If you woke up this morning thinking, "I really need to hear NPR's Linda Wertheimer say the words 'noisily unwrapping her Twizzlers,'" have I got good news for you.

Margot Adler had a story on today's Morning Edition about Broadway audiences and whether they're getting ruder, given recent incidents involving the aforementioned Twizzlers, rude texting, talking and other interruptions. She went to the TKTS line (where you wait for discount Broadway tickets) and asked some of the folks what they thought.

Some offered the usual explanations — say, that we're all used to sitting in our living rooms watching alone, and we don't remember what it's like to use our polite-company manners anymore. One speculated that as theater has gotten more casual (less dressy, drinks allowed), people's behavior has lost its polite formality.

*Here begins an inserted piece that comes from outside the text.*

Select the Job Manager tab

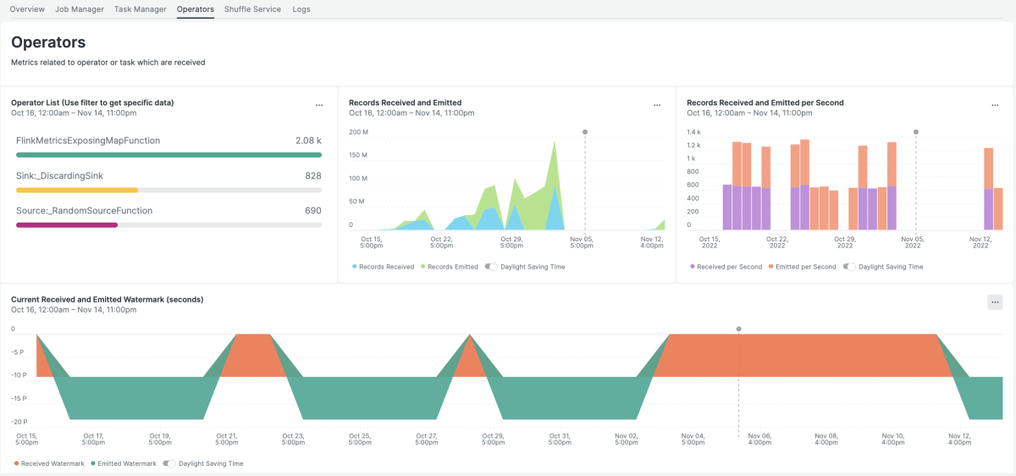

Jan Simpson, the writer of one blog about Broadway, actually calls herself "old-fashioned" for wanting people to sit quietly while watching a show, which I can tell you caused the writer of one blog about popular culture to clutch her metaphorical pearls in horror at the thought that there's something modern about being a disruptive buffoon. Adler acknowledges that in fact, "in Shakespeare's time, they threw food on the stage." Of course, in Shakespeare's time, they died of various things we've cured, so let's not embrace that too eagerly.

What emerges is partly a generational issue setting younger audiences who want to tweet about the show while it's happening (mon dieu!) against older, perhaps more experienced audiences who take a less consumer-oriented and more art-patron-oriented approach to attendance. But surely, a person of any age is capable of doing without Twitter for a couple of hours. I can do without Twitter for a couple of hours, for example, and I've been known to tweet about people clipping their nails on the Metro.

It's a good thing, indeed, to avoid taking theater and making it a cloistered place for elites only (not that ticket prices don't get you a good part of the way there). But it's also a good thing to avoid giving free passes out of Rudeness Jail for everyone who simply prefers not to iron anything except cargo shorts.

OK, OK, I don't really care if you wear cargo shorts. But the pockets should not be stuffed with things that beep, smoke, smell like garlic or tempt you to whisper.

Deal?

Copyright 2013 NPR. To see more, visit http://www.npr.org/.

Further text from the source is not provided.